= EXCERPTED TEXT =

━━━━━━━━━━━━━━━━━━━━━━━━━━━━━━

RICHMOND, JULY 31 -- After a month of negotiation and numerous deadline extensions, A.H. Robins Co. agreed today to Rorer Group Inc.'s proposal to merge the pharmaceutical companies.

Roscoe Puckett Jr., a spokesman for Robins, announced the decision in a five-paragraph statement just hours before a midnight deadline on the offer.

The merger will become part of Robins' plan of reorganization under Chapter 11 protection from creditors that has been submitted to U.S. Bankruptcy Court in Richmond.

"We are pleased to report that negotiations relative to a definitive merger agreement between our companies have been fruitful," E. Claiborne Robins Jr., Robins' president, and Robert E. Cawthorn, Rorer's chief executive officer, said in a statement. "The board of A.H. Robins will meet as soon as possible next week to consider the agreement."

IF the board approves the agreement, the 122-page agreement will be submitted to the bankruptcy court, according to the executives.

Puckett declined to give details of that agreement until the court has it in hand.

The companies, which still were completing a number of schedules and other supporting documents tonight, said Robins must file a second amended reorganization plan and disclosure statement by Aug. 21 to incorporate the merger agreement.

━━━━━━━━━━━━━━━━━━━━━━━━━━━━━━

= EXERCISE A =
According to the news report, why must Robins file a second amended reorganization plan and disclosure statement by Aug. 21? Answer in one to three sentences.
= EXERCISE B =
Which people does the news report name? Give each person's role as the report states it.
= EXERCISE C =
Answer these questions from the news report:
(i) How many paragraphs long was the statement in which Puckett announced the decision?
(ii) How many pages long is the merger agreement?
(iii) To which court was Robins' plan of reorganization submitted?

━━━━━━━━━━━━━━━━━━━━━━━━━━━━━━

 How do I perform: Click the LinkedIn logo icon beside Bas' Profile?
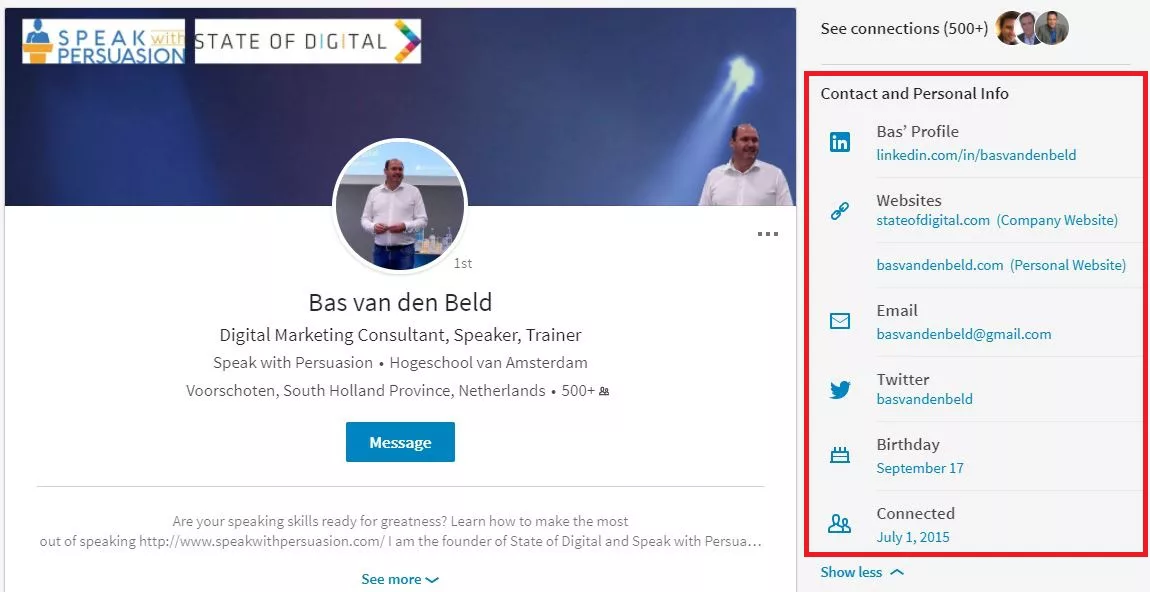click(x=840, y=143)
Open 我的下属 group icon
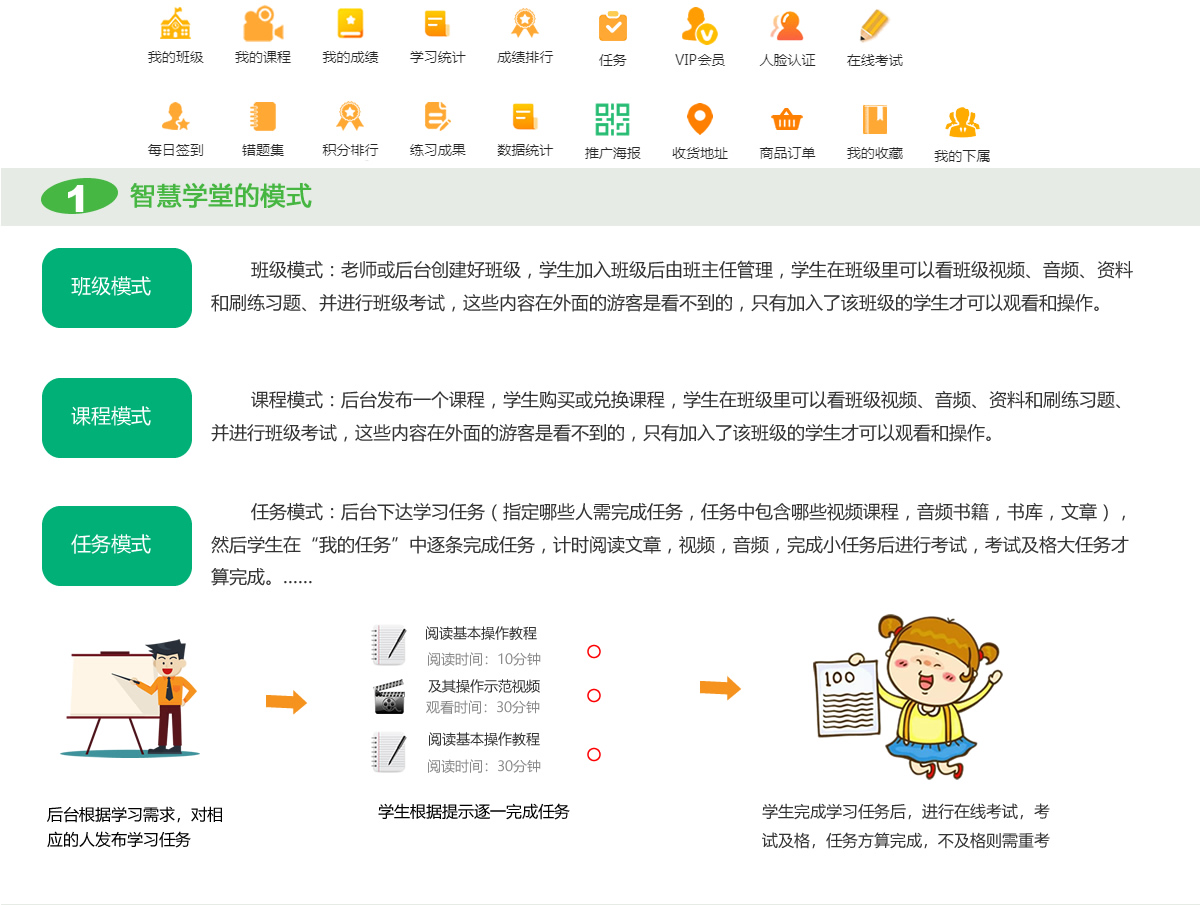This screenshot has width=1200, height=905. click(x=962, y=122)
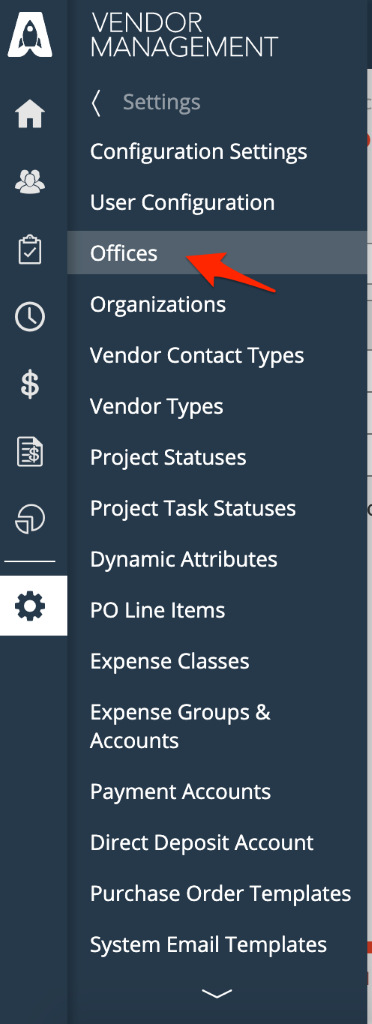Collapse Settings with the back chevron
The width and height of the screenshot is (372, 1024).
(x=96, y=103)
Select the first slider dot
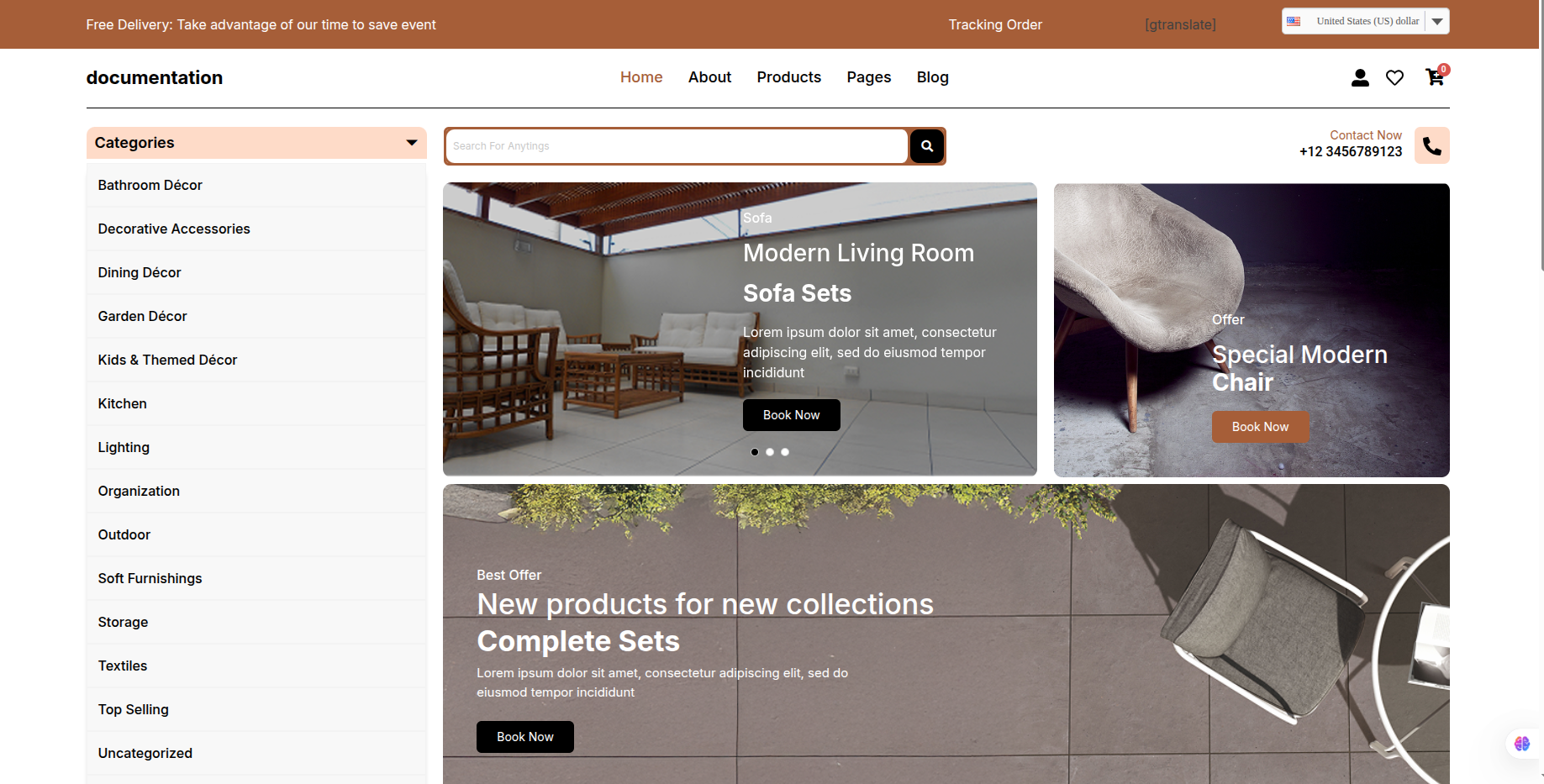 [755, 452]
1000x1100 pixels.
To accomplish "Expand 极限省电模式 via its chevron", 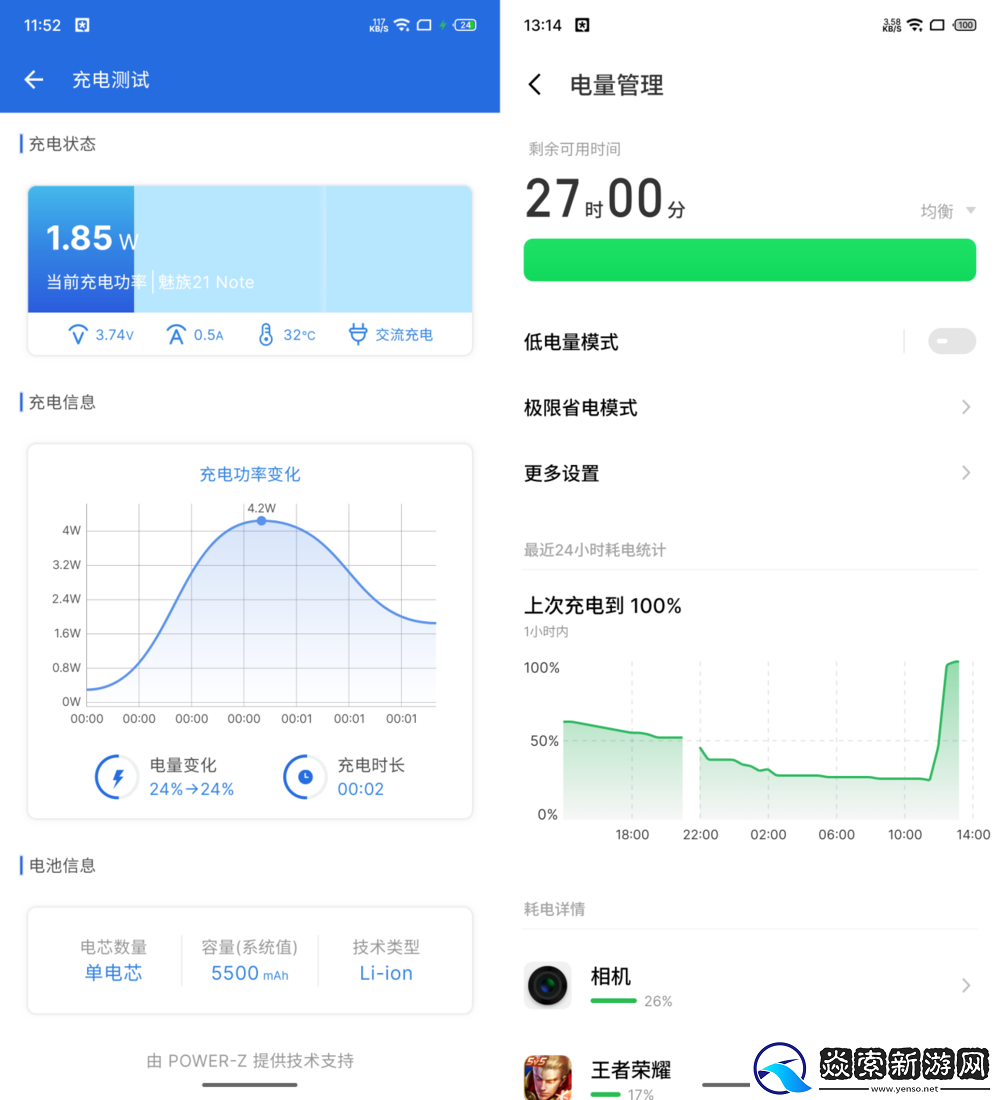I will pos(965,407).
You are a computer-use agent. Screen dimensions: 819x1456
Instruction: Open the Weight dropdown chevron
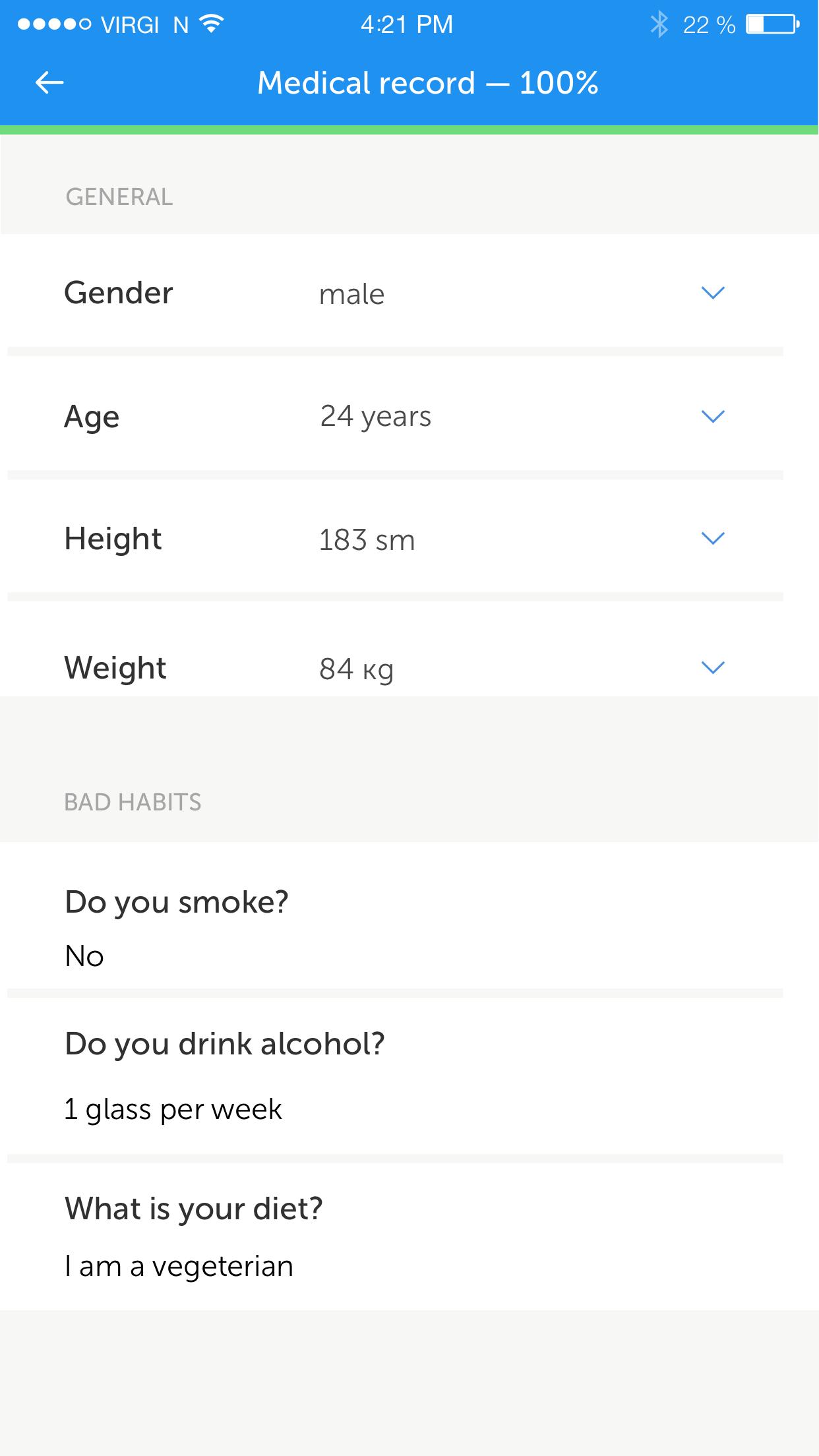(x=713, y=667)
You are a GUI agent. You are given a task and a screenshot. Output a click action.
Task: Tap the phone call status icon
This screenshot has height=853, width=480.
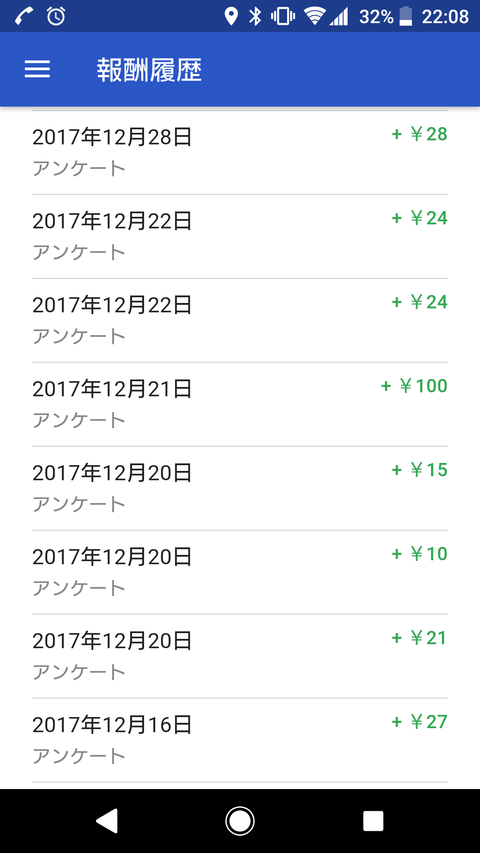(x=23, y=17)
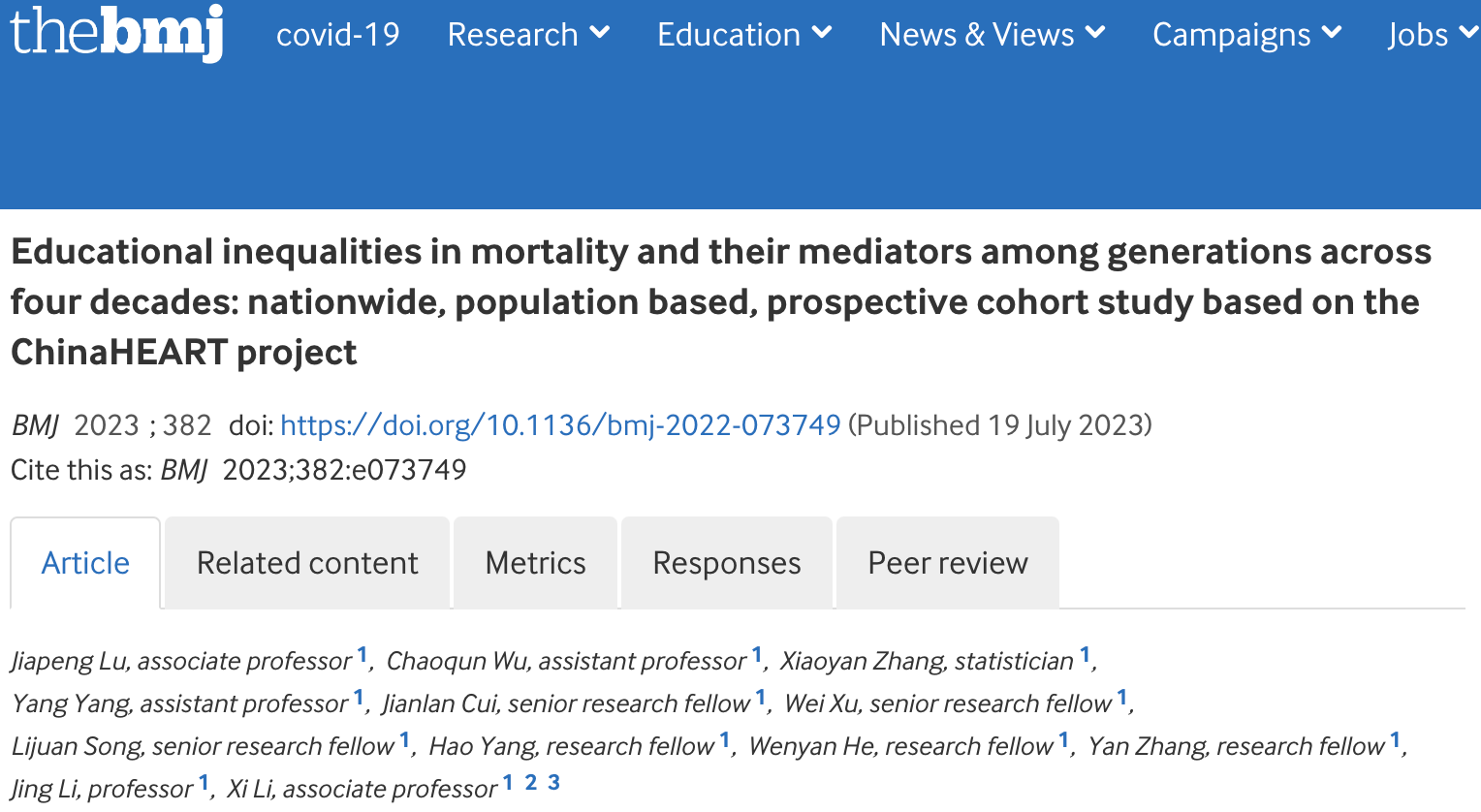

━━━━━━━━━━━━━━━━━━━━━━━━━━━━━━

= EXPECTED OUTPUT A =
Robins must file them by Aug. 21 to incorporate the merger agreement with Rorer Group Inc. The merger is to become part of Robins' plan of reorganization under Chapter 11.

= EXPECTED OUTPUT B =
- Roscoe Puckett Jr., a spokesman for Robins
- E. Claiborne Robins Jr., Robins' president
- Robert E. Cawthorn, Rorer's chief executive officer

= EXPECTED OUTPUT C =
(i) Five paragraphs.
(ii) 122 pages.
(iii) U.S. Bankruptcy Court in Richmond.